Published on July 1st, 2013 | by Jami Scholl0
Vertical Gardening Grows Up in Small Spaces
Join GLI’s 10,000 other followers on Twitter!Today Green Living Ideas features another post from our permaculture expert Jami Scholl. Check out Jami’s other posts about combating aphids and the best plants to grow in the shade.
It all began with The Vertical Garden by botanist Patrick Blanc. He created art with plants on a vertical surface on the exterior of buildings, and has become famous for bringing vertical gardens into the mainstream. Beginning with the installation at the Museé du Quai Branly in Paris in 2007, to his book The Vertical Garden in 2008, Blanc has been installing vertical gardens around the world. This year he will be installing the world’s tallest vertical garden in Sydney, Australia. This truly green building will be 500ft tall and use a hydroponic watering system.
Vertical gardening is beautiful and functional. You’ve probably seen evidence of this across social media, particularly Pinterest, which has dozens of boards related to this beautiful green art form. Vertical growing is not a fringe idea any longer; increased exposure has made vertical growing hip, cool, and accessible to everyone. And in case you don’t have a 500ft building to green, vertical gardening happens to be perfect for small spaces, too!
Some ways to grow food plants vertically include:
1) Trellis. Small plant trellising can grow climbers such as cucumbers, beans, peas and Malabar spinach. Larger plants that can be trellised include pumpkins and other vining squashes, cantaloupe, smaller melons and gourds. Remember to base your container on the ADULT plant to ensure that your climber can continue to grow.
2) Wood Pallets. Recycling, upcycling, and reusing is super important for our environment, and gardens are the perfect place to upcycle many things. Wood pallets are often discarded by businesses after supplies have been delivered for sale– and they are usually FREE also! To make use of your pallet, lay flat on the ground, attach landscape fabric to the back and bottom, then fill with potting soil. Plant with herbs or smaller vegetables and fruits. Wait two weeks before tilting up so that the plants have a good start in root development and don’t fall out.

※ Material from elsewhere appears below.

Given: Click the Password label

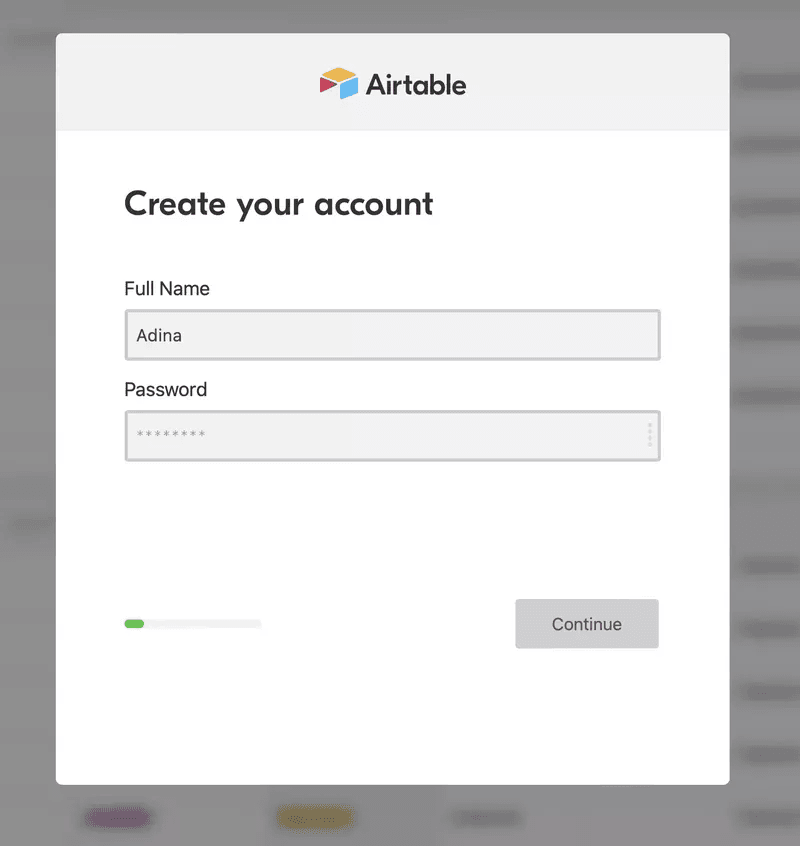Looking at the screenshot, I should click(x=165, y=390).
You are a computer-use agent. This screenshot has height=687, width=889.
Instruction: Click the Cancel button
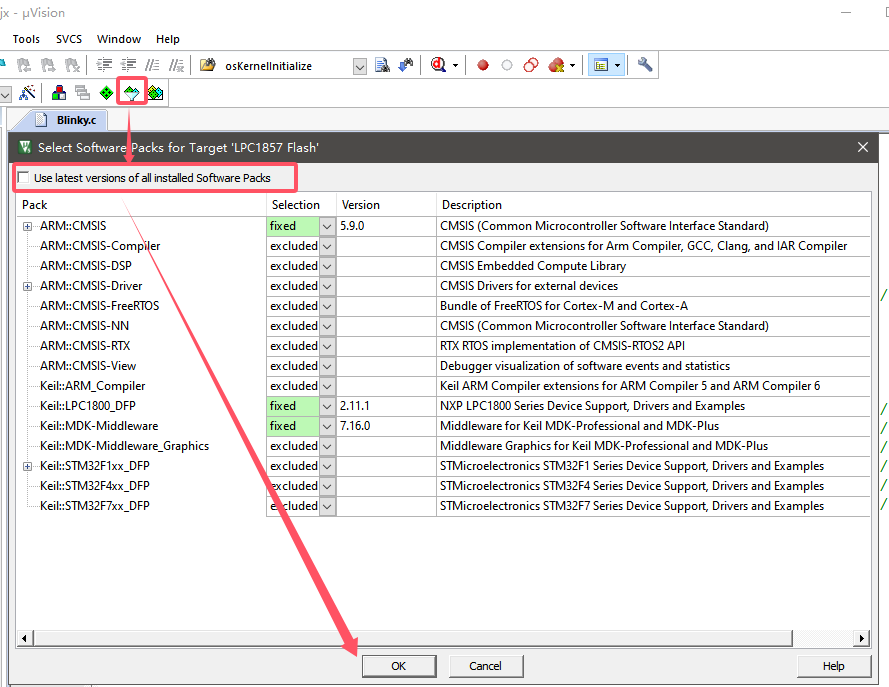coord(485,665)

3) PVC pipe. Larger PVC pipe can be cut with a hacksaw or an easy to use specially designed cutting tool to fit to your space. These can be hung vertically or horizontally then filled with potting soil and plants. Don’t forget the end caps to keep your soil from falling out!
4) Old guttering. Much like PVC pipe, guttering can be hung, although not as easy to cut as PVC. It, too, will need end caps. Remember that if you have more than one hanging horizontally, to create an “overflow” that will feed the next gutter below.
5) Support a business. Don’t have the time, interest or space to do all the d-i-y? No problem! Businesses like Green Living Technologies and Woolly Pockets can help you set up your own vertical garden, and have years of experience and knowledge having saw the genius of plants growing, so that you’ll soon be growing your own vertical gardens!
There are many, many options for vertical vegetable gardening. Another idea is to use plastic soda bottles strung together with fishing line, one above the other. What about that no longer used back-of-the-door shoe holder? That, too, can be used for growing plants. The options are only limited by our creativity.
What other ideas can YOU imagine for growing a vertical garden?